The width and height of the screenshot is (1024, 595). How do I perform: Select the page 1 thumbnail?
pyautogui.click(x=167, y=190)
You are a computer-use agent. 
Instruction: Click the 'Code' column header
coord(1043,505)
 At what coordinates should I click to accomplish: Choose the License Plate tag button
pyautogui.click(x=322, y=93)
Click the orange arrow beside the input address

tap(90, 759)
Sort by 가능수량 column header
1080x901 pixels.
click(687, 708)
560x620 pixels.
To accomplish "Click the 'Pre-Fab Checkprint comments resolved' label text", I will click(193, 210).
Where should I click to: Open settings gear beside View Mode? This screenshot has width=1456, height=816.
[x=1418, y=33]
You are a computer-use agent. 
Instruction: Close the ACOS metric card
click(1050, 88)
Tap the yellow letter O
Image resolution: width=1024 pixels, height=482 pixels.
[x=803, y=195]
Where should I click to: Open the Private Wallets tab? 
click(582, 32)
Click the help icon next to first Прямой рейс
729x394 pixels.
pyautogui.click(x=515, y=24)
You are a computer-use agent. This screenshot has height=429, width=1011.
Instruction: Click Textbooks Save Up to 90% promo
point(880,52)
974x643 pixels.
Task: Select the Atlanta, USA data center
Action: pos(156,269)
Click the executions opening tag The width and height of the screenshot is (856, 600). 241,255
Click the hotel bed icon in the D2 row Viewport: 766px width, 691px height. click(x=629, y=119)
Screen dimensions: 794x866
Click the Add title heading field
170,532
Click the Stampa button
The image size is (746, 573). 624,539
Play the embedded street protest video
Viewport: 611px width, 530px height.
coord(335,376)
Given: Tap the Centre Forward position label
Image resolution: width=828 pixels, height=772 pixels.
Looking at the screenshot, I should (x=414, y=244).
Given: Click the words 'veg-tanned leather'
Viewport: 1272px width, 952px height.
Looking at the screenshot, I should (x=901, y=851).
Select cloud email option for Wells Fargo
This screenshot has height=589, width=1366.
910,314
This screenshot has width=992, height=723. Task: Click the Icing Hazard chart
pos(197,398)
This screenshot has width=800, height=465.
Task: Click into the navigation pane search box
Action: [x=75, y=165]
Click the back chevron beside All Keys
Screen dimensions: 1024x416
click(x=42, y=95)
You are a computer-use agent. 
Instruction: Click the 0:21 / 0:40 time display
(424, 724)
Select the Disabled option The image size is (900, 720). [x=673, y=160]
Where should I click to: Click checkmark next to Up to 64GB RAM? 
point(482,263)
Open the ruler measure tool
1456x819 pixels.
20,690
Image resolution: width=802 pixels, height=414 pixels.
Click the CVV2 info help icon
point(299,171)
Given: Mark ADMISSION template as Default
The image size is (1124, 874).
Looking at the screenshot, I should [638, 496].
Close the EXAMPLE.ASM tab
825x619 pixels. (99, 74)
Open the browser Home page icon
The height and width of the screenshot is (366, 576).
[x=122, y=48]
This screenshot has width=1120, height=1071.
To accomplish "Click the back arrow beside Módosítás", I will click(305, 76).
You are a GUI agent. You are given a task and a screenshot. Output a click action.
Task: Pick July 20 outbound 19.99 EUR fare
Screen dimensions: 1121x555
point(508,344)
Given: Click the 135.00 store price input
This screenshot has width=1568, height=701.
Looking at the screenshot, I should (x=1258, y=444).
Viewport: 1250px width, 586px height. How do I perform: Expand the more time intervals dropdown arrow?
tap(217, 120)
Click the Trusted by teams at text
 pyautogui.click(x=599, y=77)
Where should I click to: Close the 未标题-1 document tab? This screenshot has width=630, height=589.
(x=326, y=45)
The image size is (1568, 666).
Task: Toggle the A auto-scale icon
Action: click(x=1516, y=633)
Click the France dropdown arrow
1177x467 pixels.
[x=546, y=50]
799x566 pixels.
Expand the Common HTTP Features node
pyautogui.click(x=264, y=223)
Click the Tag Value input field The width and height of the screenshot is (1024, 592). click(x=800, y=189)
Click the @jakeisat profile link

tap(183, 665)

★ ★ ★ ★ ★

EXERCISE AIM:
Would you please copy all lines in the data that contain the word "option"?

TASK RESPONSE:
Select cloud email option for Wells Fargo
Select the Disabled option The image size is (900, 720). [x=673, y=160]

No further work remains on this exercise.